- Text provided:
Fig. 3: In silico predictions of protein-level consequences indicate that a proportion of all nonsense variants may evade loss-of-function through “manufactured splice rescue”.
figure 3

See text for details. With the assumption that creation and use of a new donor splice site within an exon will lead to deletion of the downstream component of that exon (Fig. 1), variants were categorized as causing in-frame deletions or out-of-frame deletions, then as deleting <10% or ≥10% of the coding transcript, and then as to whether the deletion did not or did involve a protein domain. DG donor gain, DP delta position.

For example, a nonsense variant in TSC2 (NM_000548.5:c.4081C > T) was reported in ClinVar (SCV000819981.3) as a variant of uncertain significance after it was identified in an individual without features of tuberous sclerosis complex. This variant’s SpliceAI DG score is 0.80, and additional in silico tools also predict the creation of a donor splice site 2 bp upstream to the variant position in the pre-mRNA (Supplemental Fig. 2). In silico analysis of the variant suggests the outcome may be an in-frame deletion [GRCh38(Chr16):g.2084302_2084950del; p.(Glu1360_Ser1498delinsAsp)] that removes <10% of the total protein length and does not impact key functional protein domains.

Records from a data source
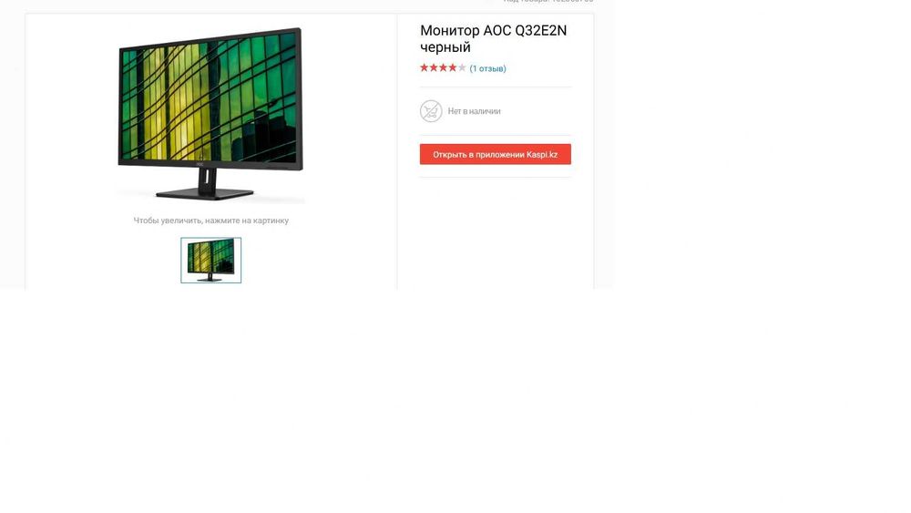
Task: Select the first red rating star
Action: (425, 68)
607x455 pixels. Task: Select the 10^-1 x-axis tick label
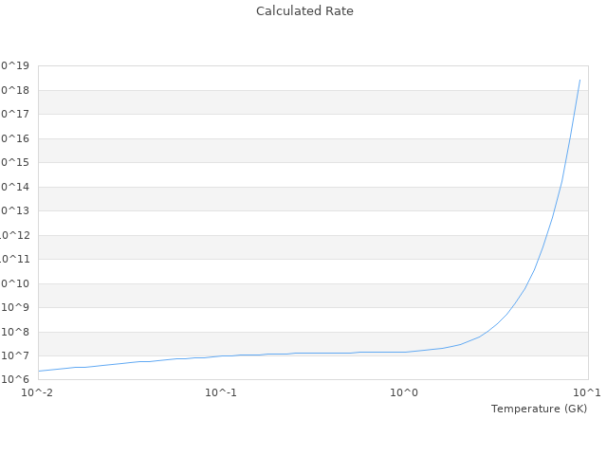coord(221,392)
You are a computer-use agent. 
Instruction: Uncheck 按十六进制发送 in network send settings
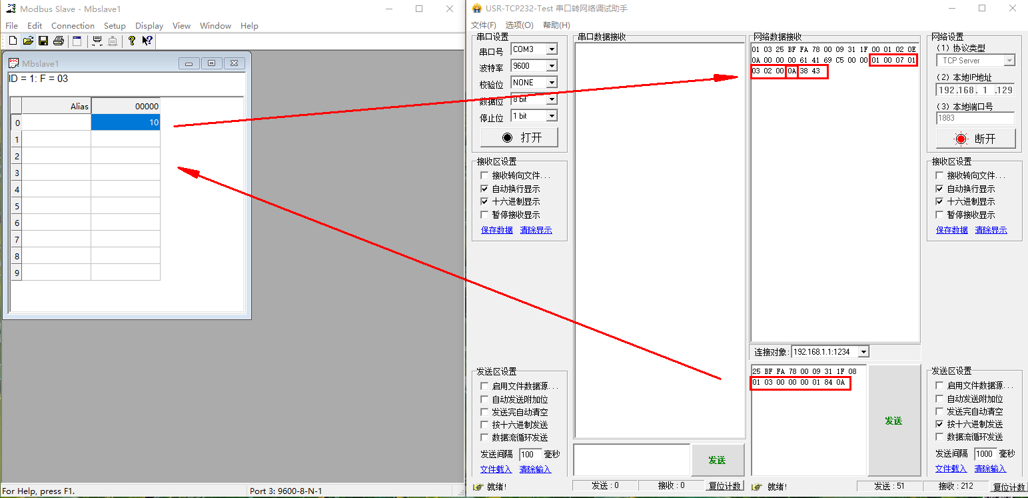(x=940, y=424)
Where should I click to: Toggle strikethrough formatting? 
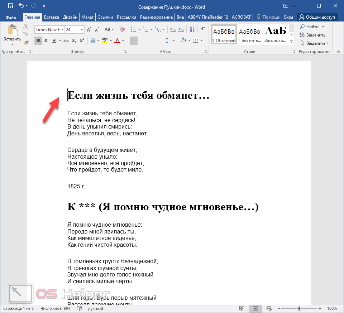(x=66, y=40)
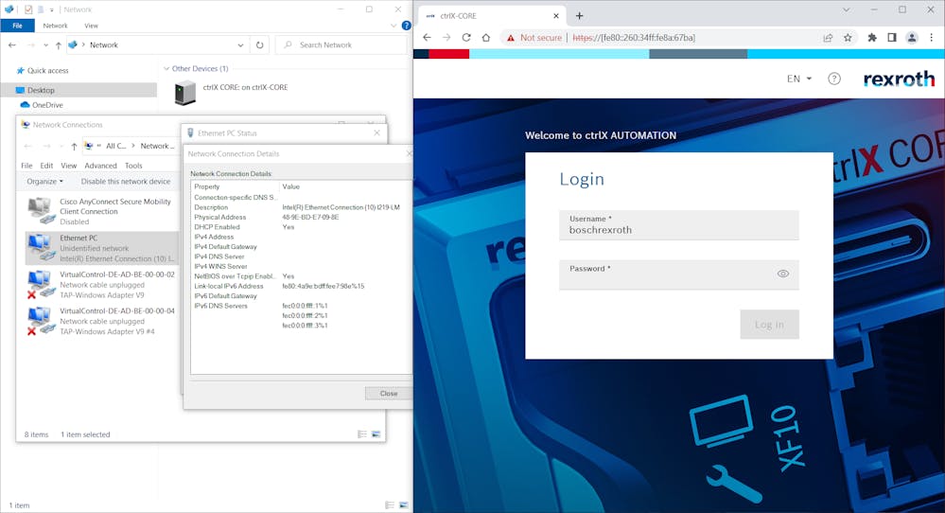Close the Network Connection Details dialog
Screen dimensions: 945x513
[x=388, y=393]
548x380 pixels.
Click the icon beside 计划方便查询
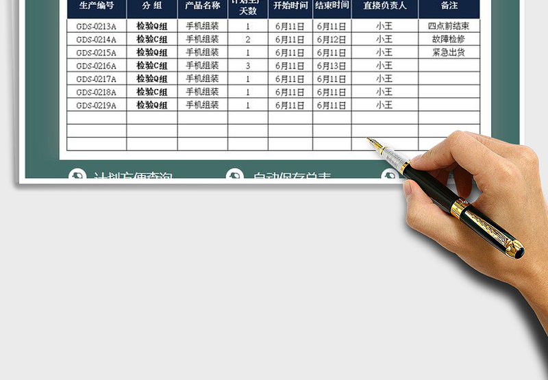(78, 176)
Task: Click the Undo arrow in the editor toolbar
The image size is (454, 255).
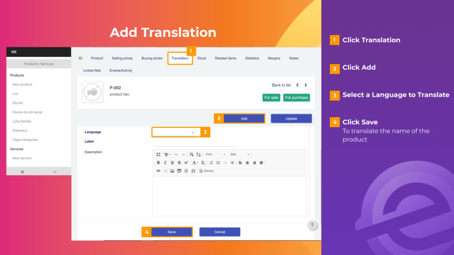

- What this exercise asks:
1. In the text on nonsense variants and manufactured splice rescue, what SpliceAI DG score does the TSC2 variant have?
2. Go on with the text on nonsense variants and manufactured splice rescue, starting after its last sentence.

- Answers for this exercise:
1. 0.80

2.
Discussion

Secondary sequence properties can alter the predicted impacts of variants [15]. However, consideration of “manufactured splice rescue” (in contrast to other mechanisms, like “naturally occurring candidate rescue transcripts” [7]) is not yet codified in variant classification criteria for nonsense variants [1, 2, 7]. We found only rare instances of it being acknowledged by clinical genetic testing laboratories during variant review (e.g., ClinVar Accession: SCV002216056.2). Inspired by a recent case report [3], we found evidence that this molecular mechanism could apply to a small but meaningful proportion of all nonsense variants.

Our preliminary study has several limitations. In silico prediction scores are imperfect [11, 16]. We did not confirm the splicing effect of specific nonsense variants in individuals by RNA sequencing [3, 13, 17] or other functional assays [18]. The creation of a splice site upstream of the nonsense variant might still result in a loss-of-function (e.g., from an indel that results in a frameshift). The predicted impact of an in-frame deletion within a protein domain on protein function is best determined on a gene-by-gene basis through manual curation of the literature and/or experimental (in vivo or ex vivo) approaches, and was beyond the scope of this report. Conversely, nonsense variants may be rescued by different mechanisms unrelated to manufactured splice rescue [6, 7, 15, 19, 20]. Lastly, while we explored three different datasets (ClinVar, gnomAD, and MSSNG) to offset the ascertainment biases inherent in each and noted similar expected rates of manufactured splice rescue, none provides an unbiased sampling of germline human nonsense variants. The true prevalence in the genome of this phenomenon of manufactured splice rescue remains unknown.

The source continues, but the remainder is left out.